The plot concerns a gay nightclub owner named Georges and his star drag queen partner, Albin (aka Zaza), who are asked by their grown son, Jean-Michel, to conceal their relationship from his fiancee and her ultraconservative parents when they all pay a visit to their swanky home in San Tropez, France. So when Jean-Michel's estranged mother fails to show up, Albin decides to dress in drag to make their family appear more “traditional.”
Hamilton has the less-flamboyant role of Georges, but he loves playing up all the farcical aspects of Fierstein's script and singing Herman's catchy show tunes.
“It's breathtakingly beautiful stuff,” Hamilton said about Herman's score that includes such memorable tunes like “The Best of Times,” “Look Over There” and “I Am What I Am.” “And in another moment, there's a line in Harvey's script that comes right out of Borscht Belt comedy and you say to yourself (‘La Cage Aux Folles') is not what you think it is.”
Hamilton knows the danger of performing just to get laughs, so he tries to keep things genuine night to night.
“For me it's very seductive to try to be funny like when I did the movie musical ‘Zorro, the Gay Blade,'” Hamilton said. “It was a hard line I had to walk in that because I knew I could play the cheap joke or I could try to play the underlying pathos of it.”

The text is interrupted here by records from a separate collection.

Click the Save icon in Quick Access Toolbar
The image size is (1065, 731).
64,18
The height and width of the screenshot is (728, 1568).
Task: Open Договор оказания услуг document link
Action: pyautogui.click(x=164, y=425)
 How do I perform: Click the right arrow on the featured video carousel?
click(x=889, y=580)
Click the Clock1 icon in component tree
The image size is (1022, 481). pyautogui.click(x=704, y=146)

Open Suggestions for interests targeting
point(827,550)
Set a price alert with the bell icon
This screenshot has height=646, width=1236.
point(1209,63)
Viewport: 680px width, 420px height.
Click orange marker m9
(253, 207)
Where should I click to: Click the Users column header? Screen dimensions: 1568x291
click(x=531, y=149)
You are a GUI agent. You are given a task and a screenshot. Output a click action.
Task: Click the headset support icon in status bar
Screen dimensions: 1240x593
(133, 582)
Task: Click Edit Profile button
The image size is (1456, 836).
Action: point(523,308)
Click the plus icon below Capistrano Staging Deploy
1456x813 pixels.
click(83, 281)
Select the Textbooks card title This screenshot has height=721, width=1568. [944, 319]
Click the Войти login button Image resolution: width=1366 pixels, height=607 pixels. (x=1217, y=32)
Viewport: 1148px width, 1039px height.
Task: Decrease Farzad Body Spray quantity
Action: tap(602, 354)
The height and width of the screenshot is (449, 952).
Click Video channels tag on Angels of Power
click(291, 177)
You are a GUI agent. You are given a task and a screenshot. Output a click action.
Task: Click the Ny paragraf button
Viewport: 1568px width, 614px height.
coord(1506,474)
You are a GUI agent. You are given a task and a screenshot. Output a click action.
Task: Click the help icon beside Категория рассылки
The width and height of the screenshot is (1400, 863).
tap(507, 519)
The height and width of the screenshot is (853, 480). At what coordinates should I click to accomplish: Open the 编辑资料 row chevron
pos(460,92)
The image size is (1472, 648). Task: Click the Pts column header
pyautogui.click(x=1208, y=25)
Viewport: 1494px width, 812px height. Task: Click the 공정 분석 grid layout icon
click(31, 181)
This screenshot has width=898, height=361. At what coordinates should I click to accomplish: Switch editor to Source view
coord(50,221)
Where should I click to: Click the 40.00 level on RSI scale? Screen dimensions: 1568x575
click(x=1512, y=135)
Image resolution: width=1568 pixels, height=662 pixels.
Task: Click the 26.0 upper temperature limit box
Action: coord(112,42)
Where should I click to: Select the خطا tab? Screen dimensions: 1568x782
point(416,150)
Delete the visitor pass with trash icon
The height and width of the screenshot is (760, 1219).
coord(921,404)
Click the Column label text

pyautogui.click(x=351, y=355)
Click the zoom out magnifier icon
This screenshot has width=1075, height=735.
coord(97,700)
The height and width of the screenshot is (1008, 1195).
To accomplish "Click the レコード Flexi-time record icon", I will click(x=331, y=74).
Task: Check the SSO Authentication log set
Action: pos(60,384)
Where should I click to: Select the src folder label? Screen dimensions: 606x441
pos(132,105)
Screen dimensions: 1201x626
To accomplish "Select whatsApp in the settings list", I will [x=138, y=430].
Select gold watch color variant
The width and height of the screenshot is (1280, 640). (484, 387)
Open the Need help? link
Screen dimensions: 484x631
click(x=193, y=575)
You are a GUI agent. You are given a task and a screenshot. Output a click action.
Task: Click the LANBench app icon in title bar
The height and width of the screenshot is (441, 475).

Hamilton acknowledges that some audiences may be uncomfortable with the gay characters depicted onstage in “La Cage Aux Folles.” But he feels a generational shift is occurring in the U.S. and that more people are becoming accepting of gay couples.
What's interesting is the producers for “La Cage Aux Folles” symbolically opened the tour this past October in Des Moines, the capital of one of the few states where same-sex marriage is legal in America. And in another bit of news, Sieber recently married his longtime partner, Kevin Burrows, after same-sex marriage became legal in New York earlier this year.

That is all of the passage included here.